- ASSIGNMENT: Return every line of the records, exact and in full, until you have returned the line with "Task: Click the rank 2 number badge", and include none of the pictures.

[Start of Attachment]

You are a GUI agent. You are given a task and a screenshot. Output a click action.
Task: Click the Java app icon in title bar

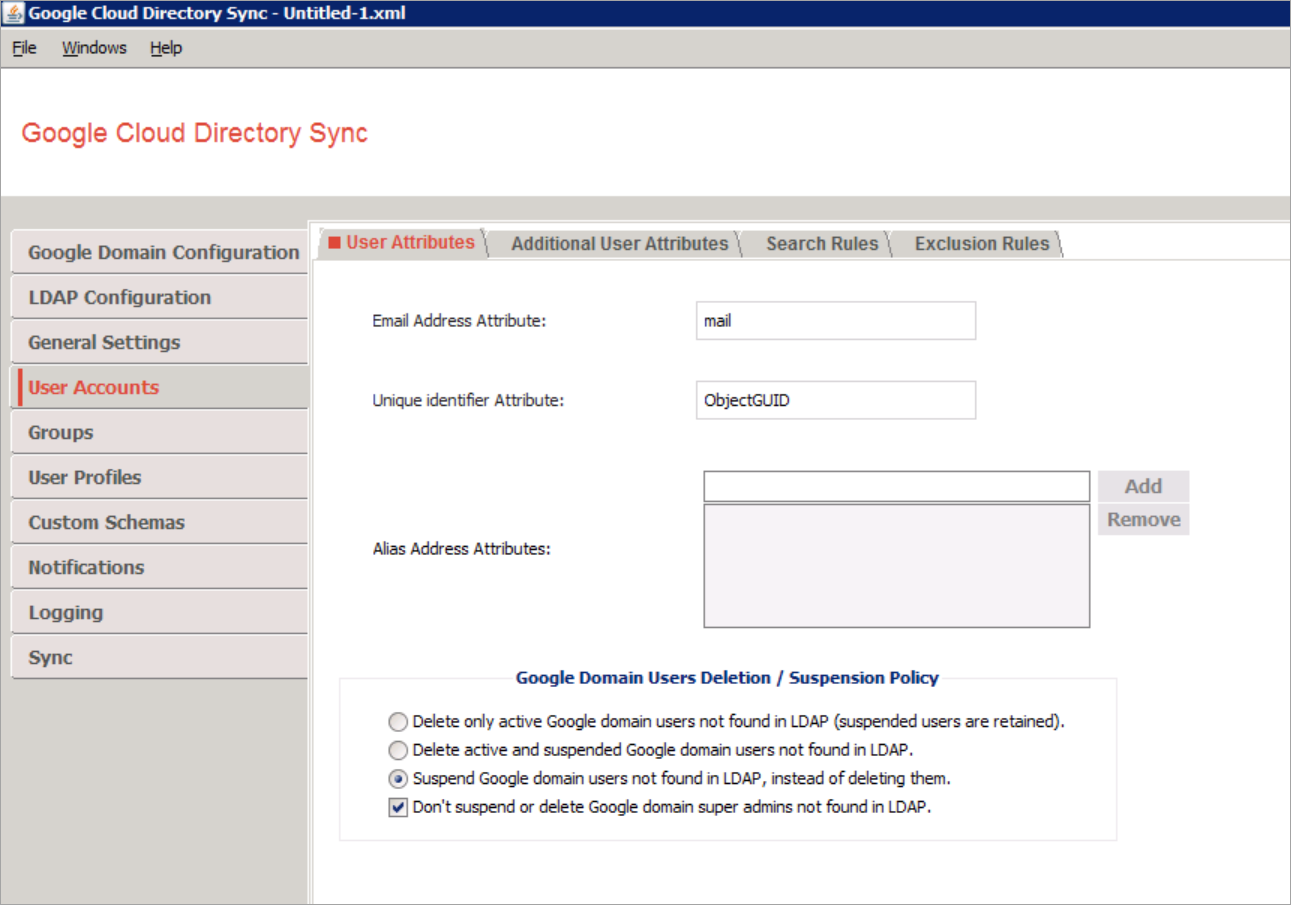14,14
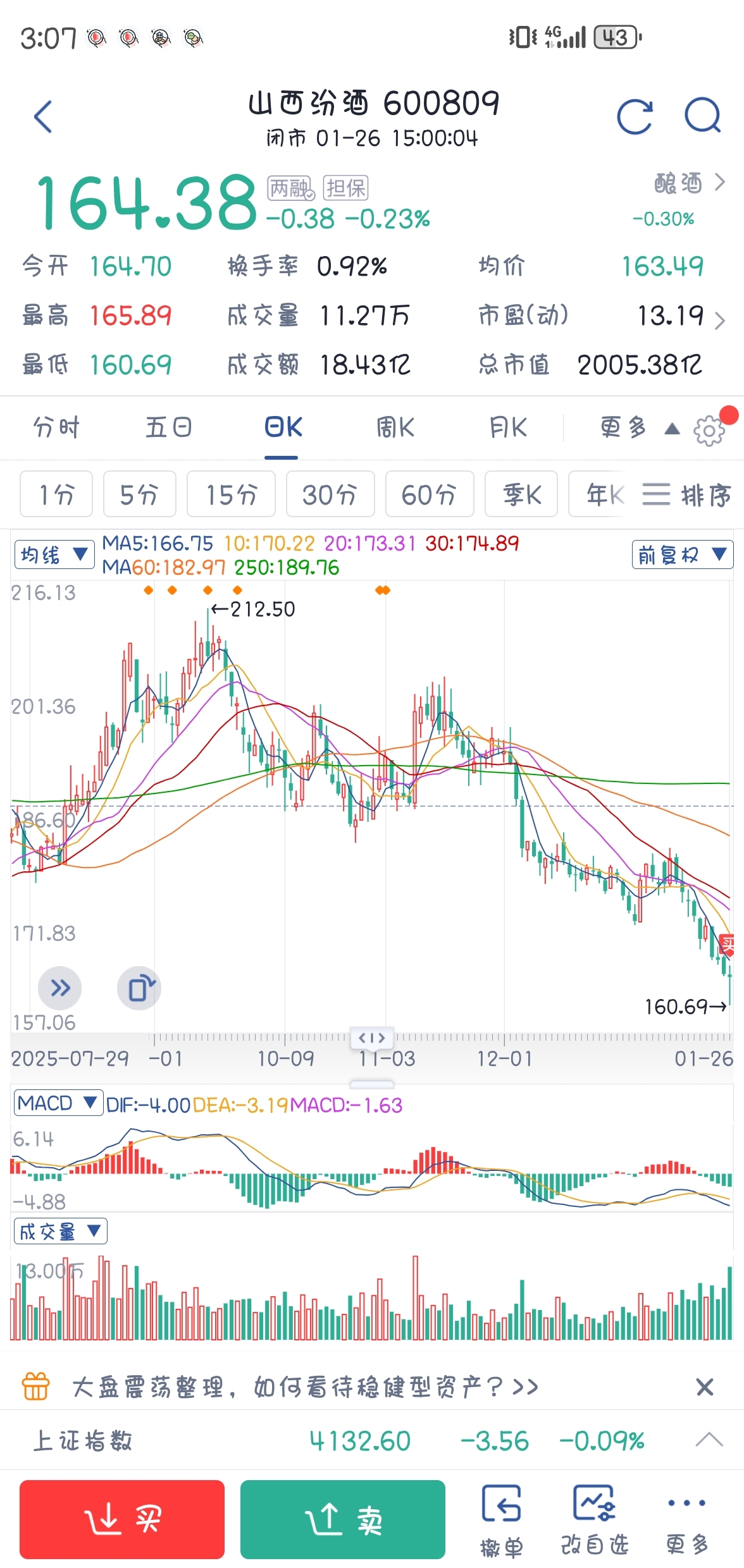This screenshot has width=744, height=1568.
Task: Open the 均线 indicator dropdown
Action: pos(54,555)
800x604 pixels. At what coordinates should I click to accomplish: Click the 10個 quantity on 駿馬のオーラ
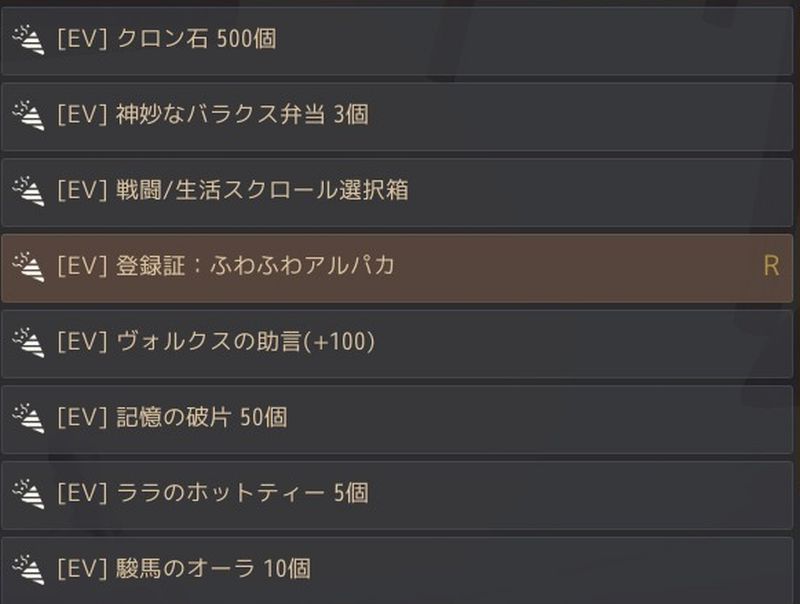[286, 569]
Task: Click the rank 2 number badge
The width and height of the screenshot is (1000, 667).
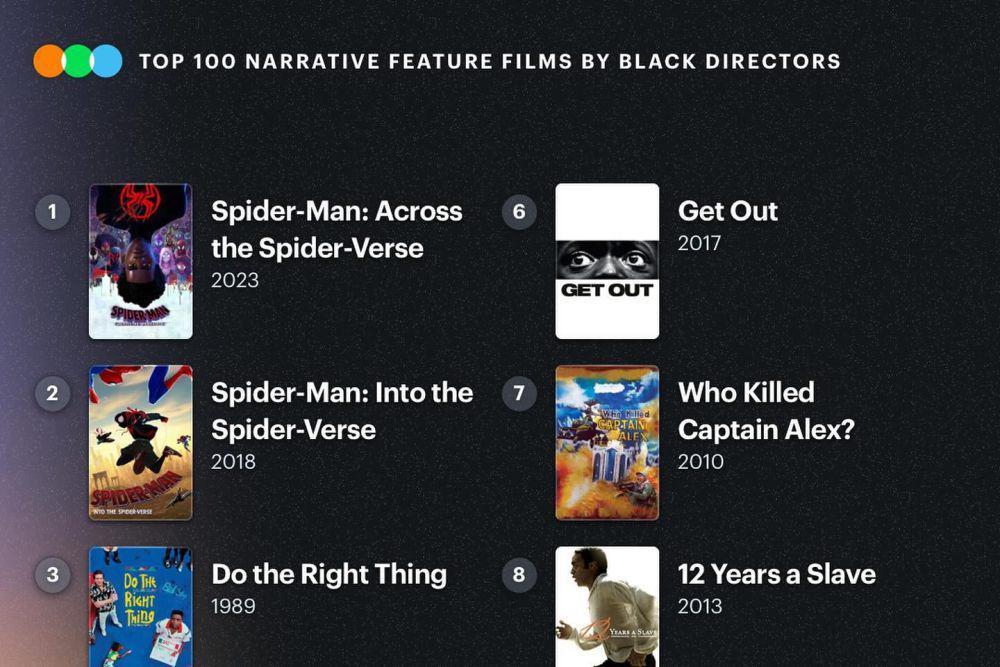Action: (x=52, y=393)
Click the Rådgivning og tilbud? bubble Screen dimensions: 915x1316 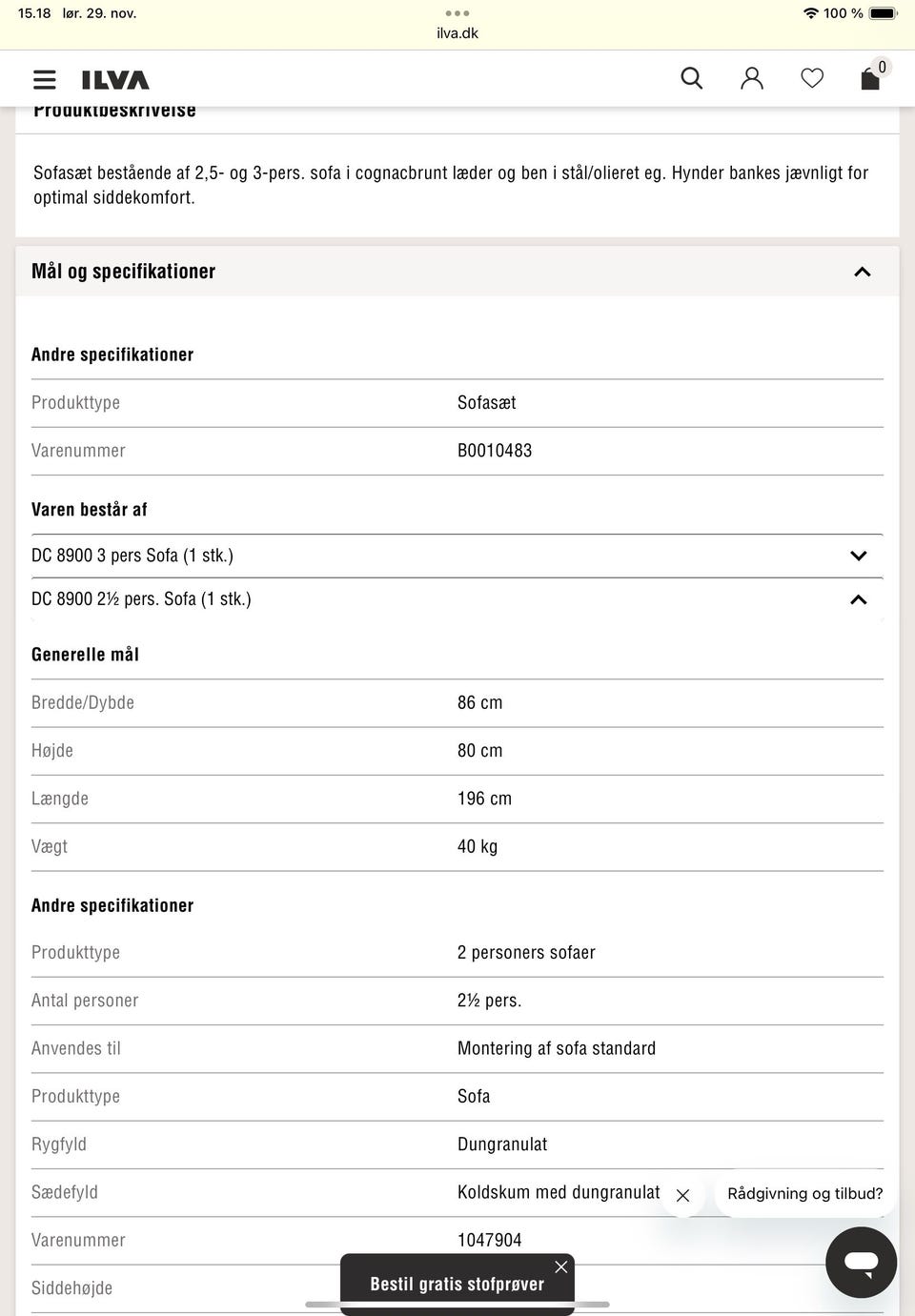pos(804,1193)
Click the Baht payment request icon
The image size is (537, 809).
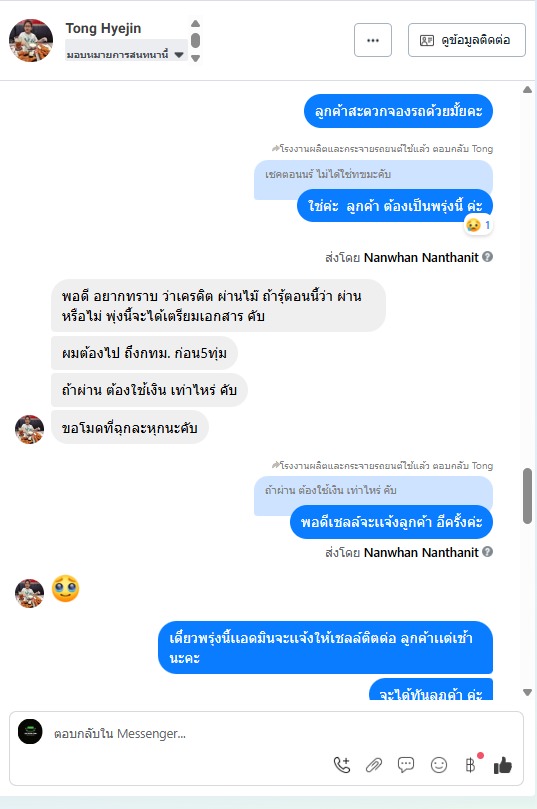[x=470, y=765]
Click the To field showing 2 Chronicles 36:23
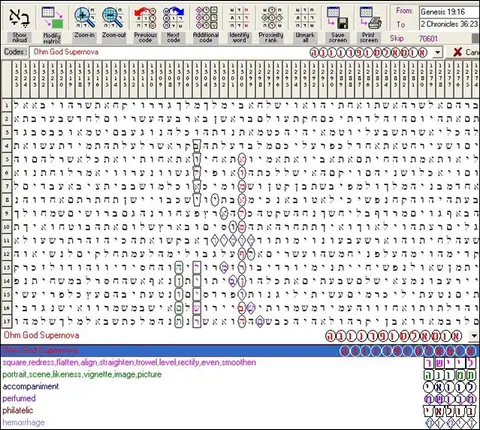 click(x=449, y=24)
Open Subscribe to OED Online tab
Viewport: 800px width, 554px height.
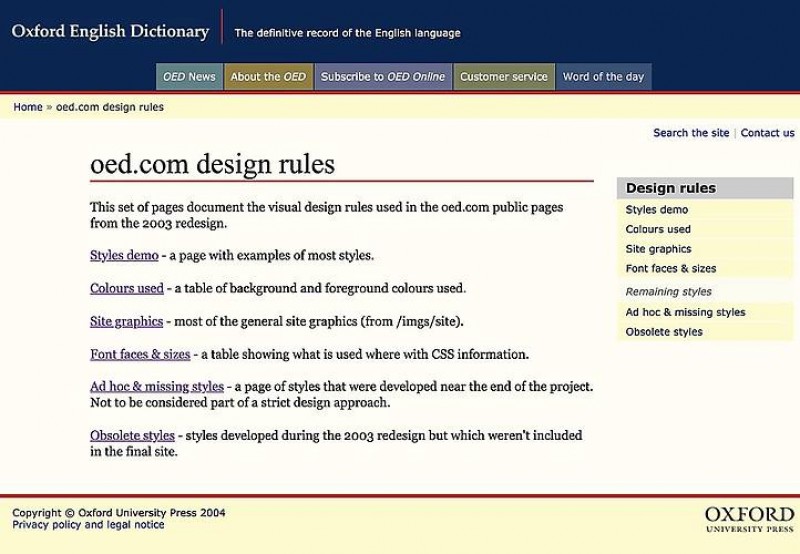pyautogui.click(x=383, y=77)
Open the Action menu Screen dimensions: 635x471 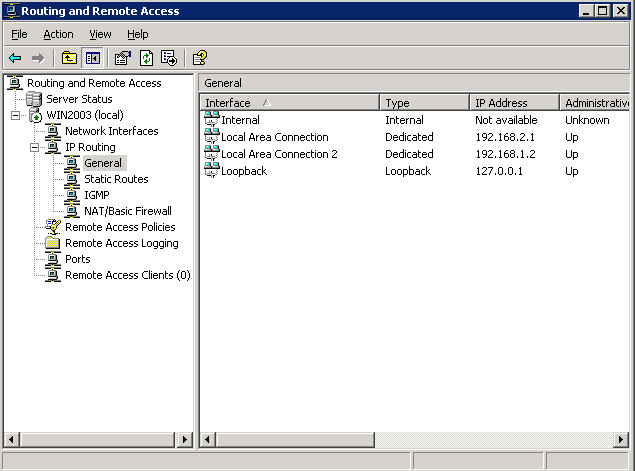click(x=58, y=34)
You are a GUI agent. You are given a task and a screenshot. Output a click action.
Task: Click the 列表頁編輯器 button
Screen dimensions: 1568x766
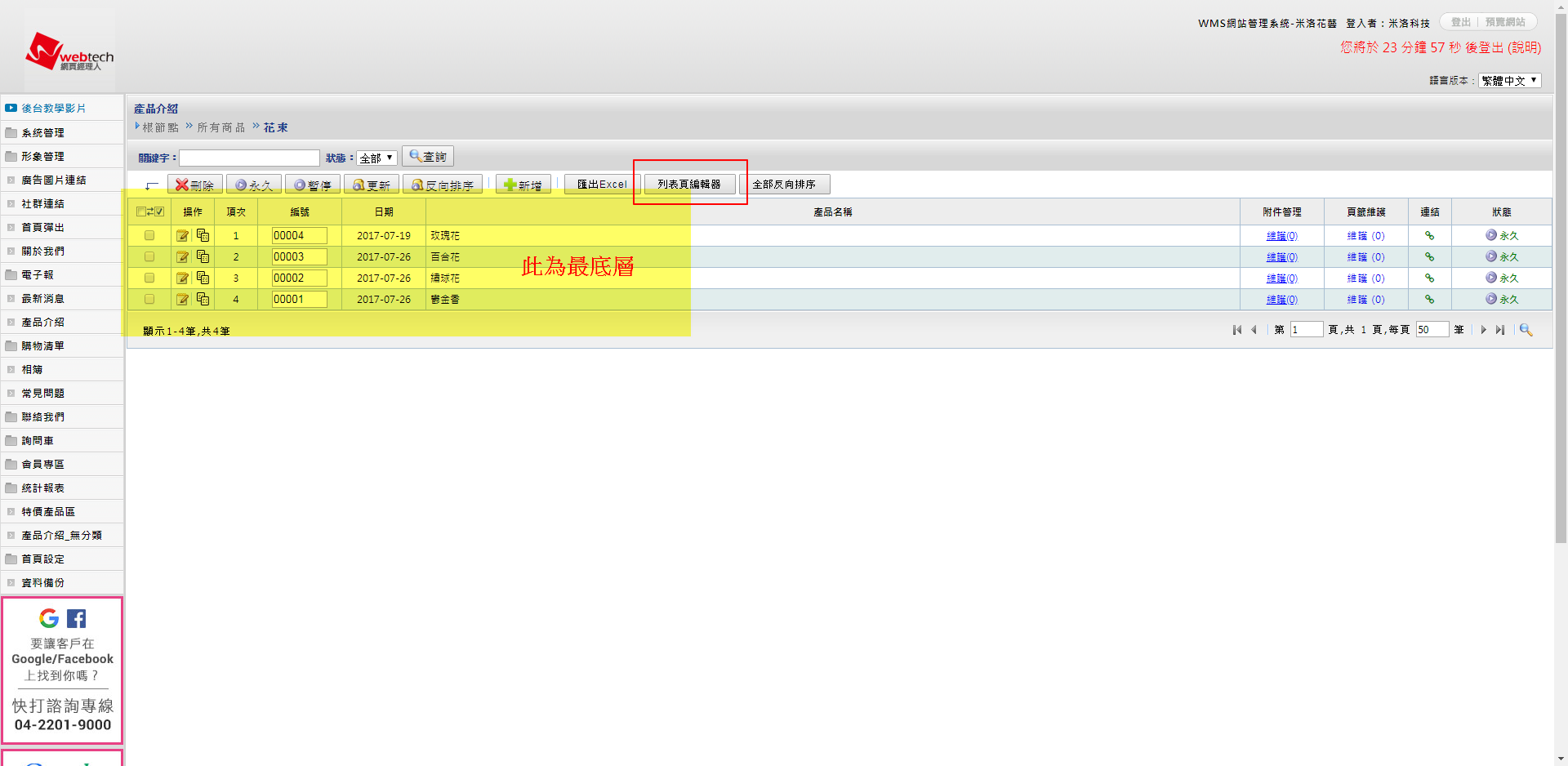tap(689, 185)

[End of Attachment]

- COMPLETED TASK:
You are a GUI agent. You are given a task and a screenshot. Output a click action.
Task: Click the Java app icon in title bar

14,14
This screenshot has width=744, height=1568.
Task: Open the 均线 indicator dropdown
Action: pos(54,555)
800x604 pixels. At what coordinates should I click to accomplish: Click the 10個 quantity on 駿馬のオーラ
[286, 569]
Task: Click the rank 2 number badge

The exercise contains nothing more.